** Begin Data for this exercise **

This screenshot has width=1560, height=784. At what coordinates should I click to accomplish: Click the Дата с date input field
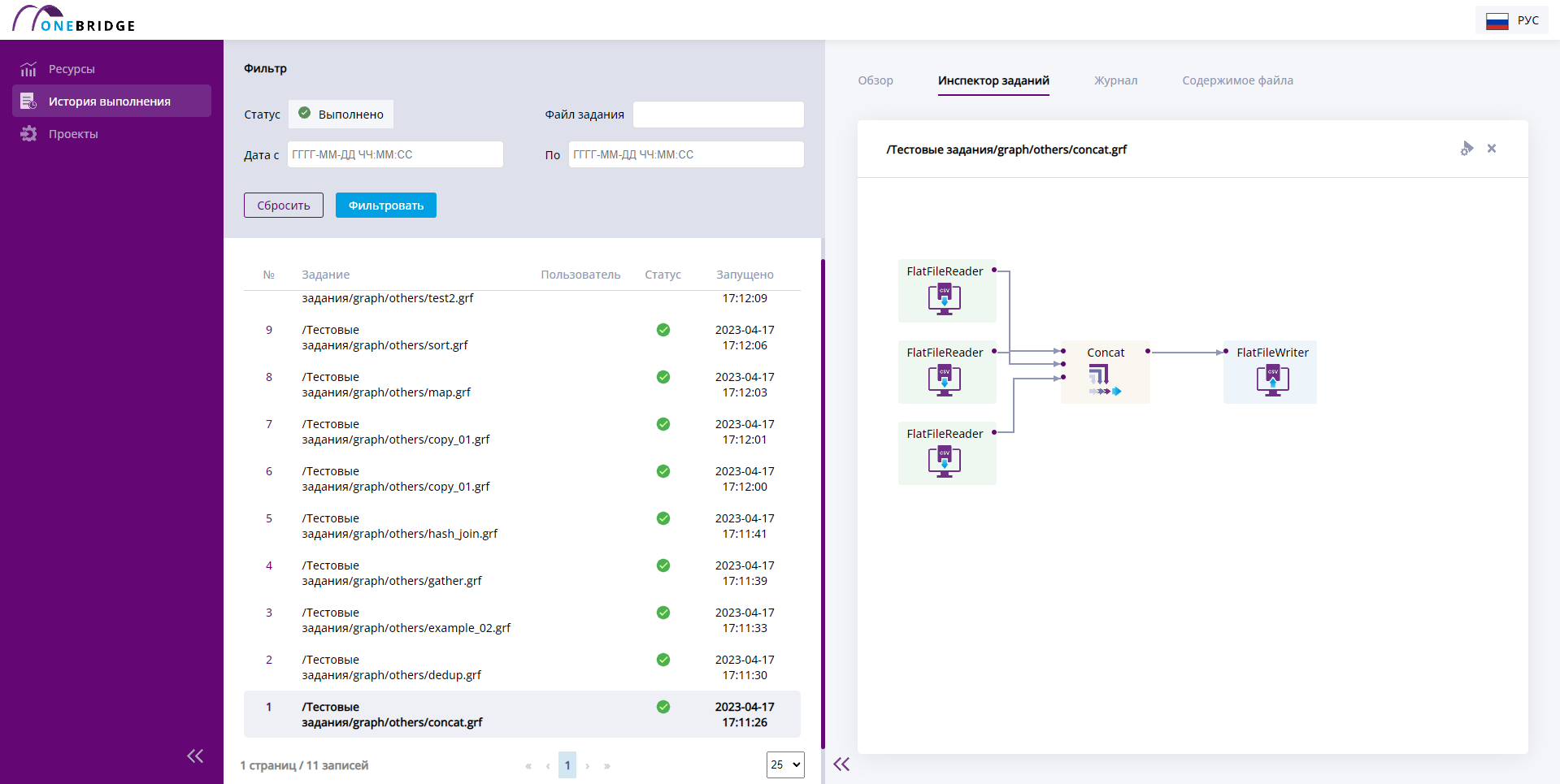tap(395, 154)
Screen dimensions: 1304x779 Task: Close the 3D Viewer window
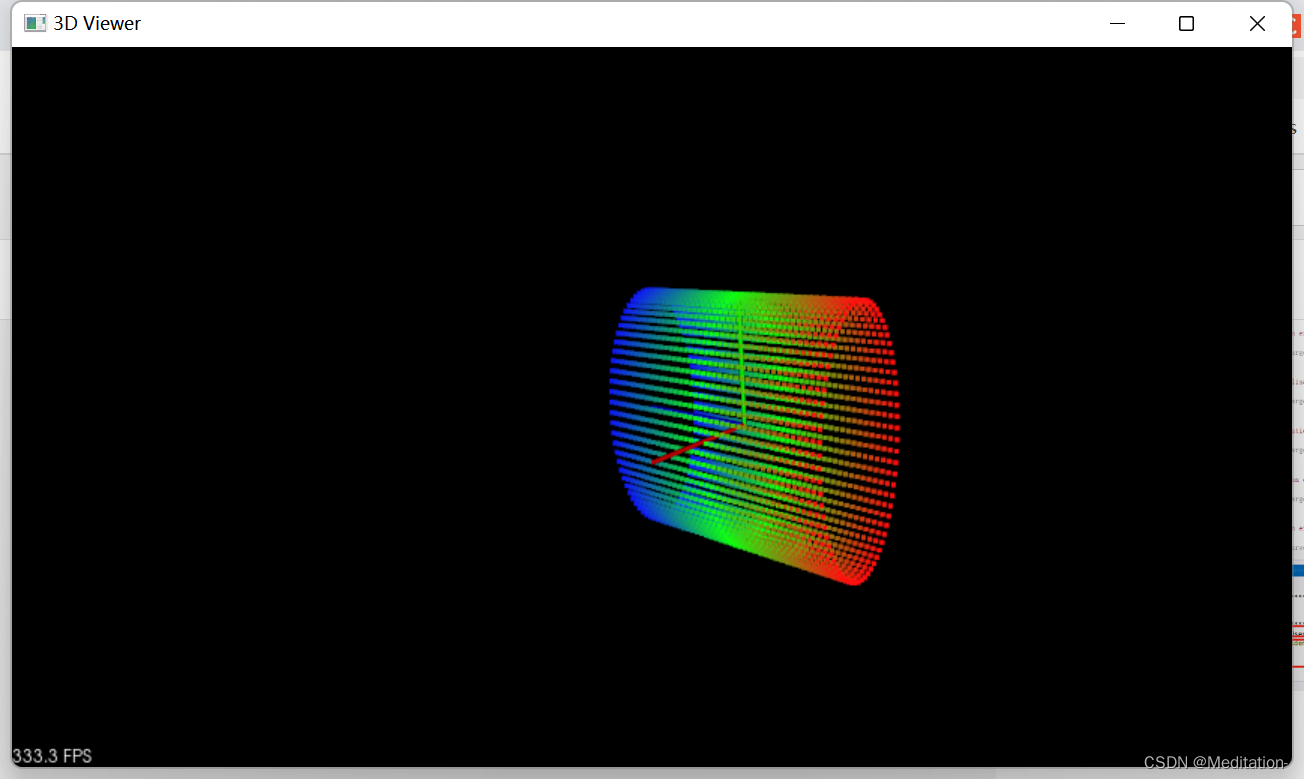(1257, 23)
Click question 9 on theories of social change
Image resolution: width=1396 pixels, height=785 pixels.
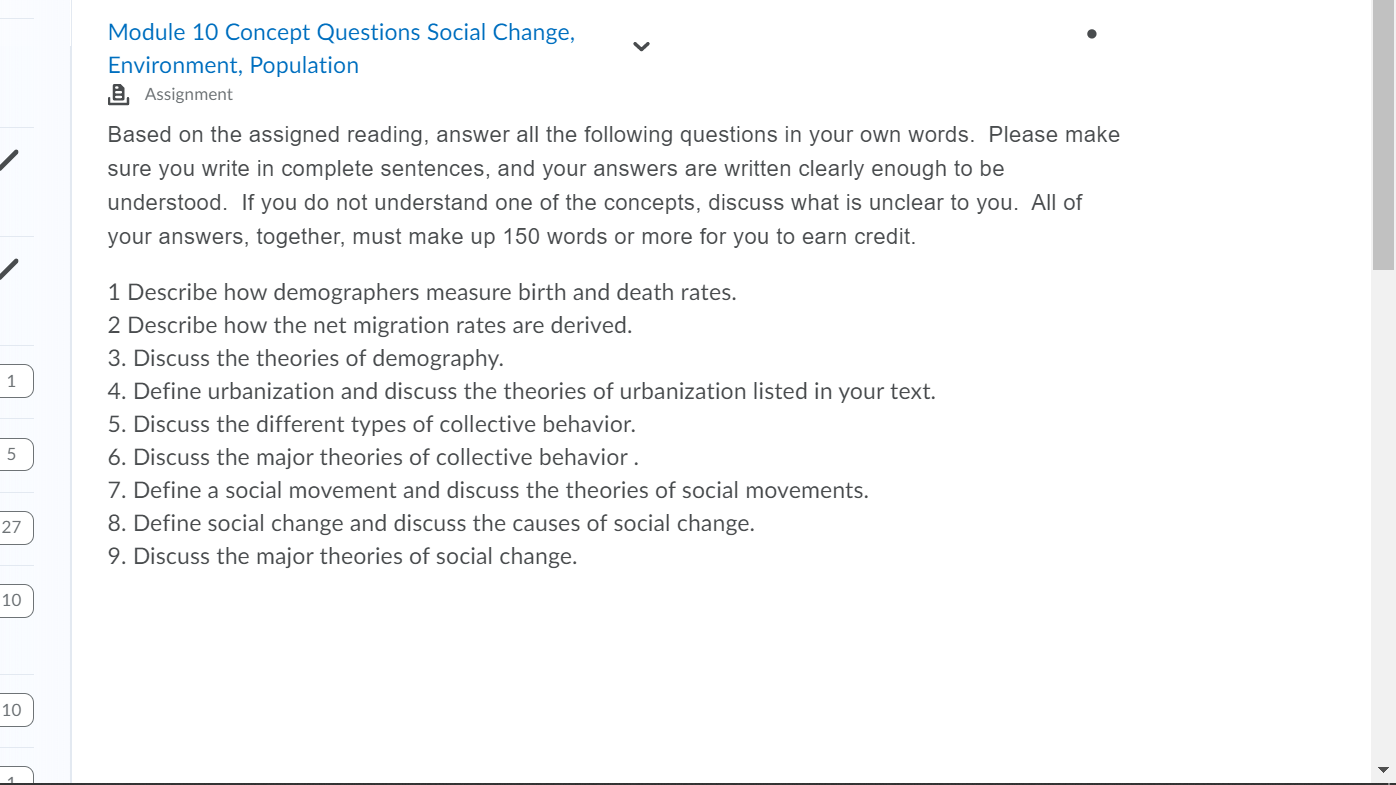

** End Data for this exercise **

*Problem to work on*
Please output each line of the material above as a JSON list of strings, one string per line, with blank lines dropped and the pictures left out.

*Response to this exercise*
[
  "This screenshot has width=1560, height=784. At what coordinates should I click to accomplish: Click the Дата с date input field",
  "tap(395, 154)",
  "Screen dimensions: 1304x779 Task: Close the 3D Viewer window",
  "(1257, 23)",
  "Click question 9 on theories of social change",
  "Image resolution: width=1396 pixels, height=785 pixels."
]